Now, we’ll create specification for the NGINX Replication Controller.
Create a file called nginx-ingress.rc.yml and copy the code below into the file.
apiVersion: v1
kind: ReplicationController
metadata:
name: nginx-ingress-rc
labels:
app: nginx-ingress
spec:
replicas: 1
selector:
app: nginx-ingress
template:
metadata:
labels:
app: nginx-ingress
spec:
containers:
- image: <your registry/your image name>:<your image tag>
imagePullPolicy: Always
name: nginx-ingress
ports:
- containerPort: 7997
hostPort: 7997
- containerPort: 7998
hostPort: 7998
- containerPort: 7999
hostPort: 7999
- containerPort: 8000
hostPort: 8000
- containerPort: 8001
hostPort: 8001
- containerPort: 8002
hostPort: 8002
# Uncomment the lines below to enable extensive logging and/or customization of
# NGINX configuration with configmaps
#args:
#- -v=3
#- -nginx-configmaps=default/nginx-config
imagePullSecrets:
- name: registry-secret
Let’s go through the various portions of the NGINX Replicaton Controller configuration.
- Lines 1 – 6
- kind – Specifies the type of resource being deployed
- metadata
- name – The name to use for our resource
- labels
- app – Label applied to the resource
- Lines 15 – 32
- image, imagePullPolicy, and name are all basically the same as the PetSet specification except for the actual image we’re going to pull. In this case, we want the <your registry/your image name>:<your image tag> NGINX image.
- ports – The ports that should be publicly exposed.
- Lines 38 – 39
- imagePullSecrets – Again, the same as our PetSet specification above.
Starting up the Cluster
The first thing to do is to make sure our Miikube VM is up and running.
minkube start --insecure-registry=<your registry IP>
You should see the following:
Starting localKubernetes cluster... Kubectl is now configured to use the cluster.
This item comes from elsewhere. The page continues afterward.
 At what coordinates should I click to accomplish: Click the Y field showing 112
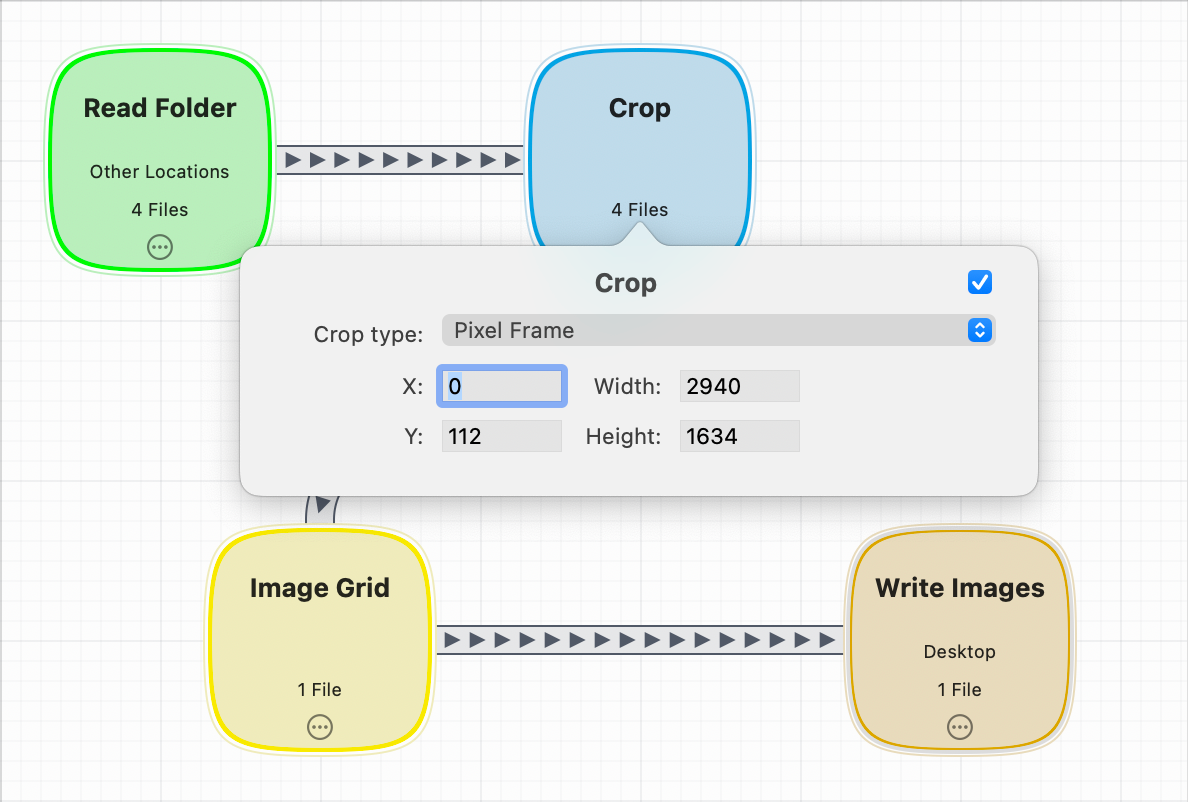501,436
Additionally, your VirtualBox manager should show the Minikube VM running.
Ok, now our minikube environment is up and running. If you want to see the configuration for the node, you can open the /Users/<username>/.minikube/machines/minikube/config.json file.
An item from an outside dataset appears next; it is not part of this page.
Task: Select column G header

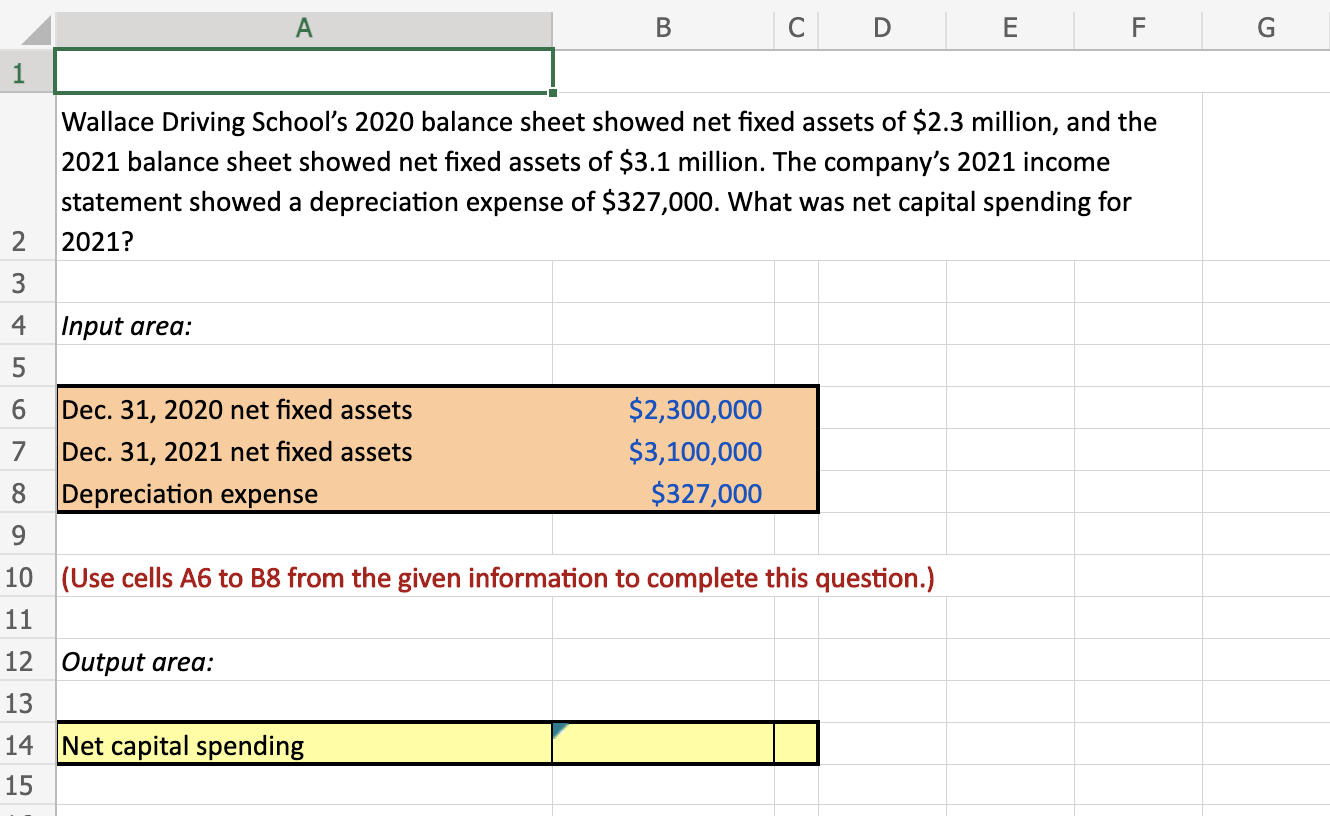Action: (x=1265, y=28)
We need to deploy our resources in a specific order or you might get errors. The first item will be the Secret our services will use to authenticate to the private Docker registry when pulling images into the pod. In a terminal window, navigate to the folder where you stored your Kubernetes configuration files then type:
kubectl create -f registry-secret.yml
Next, deploy the network service
kubectl create -f ml-service.yml
Now, deploy the petset or stateful set, whichever you’re implementing.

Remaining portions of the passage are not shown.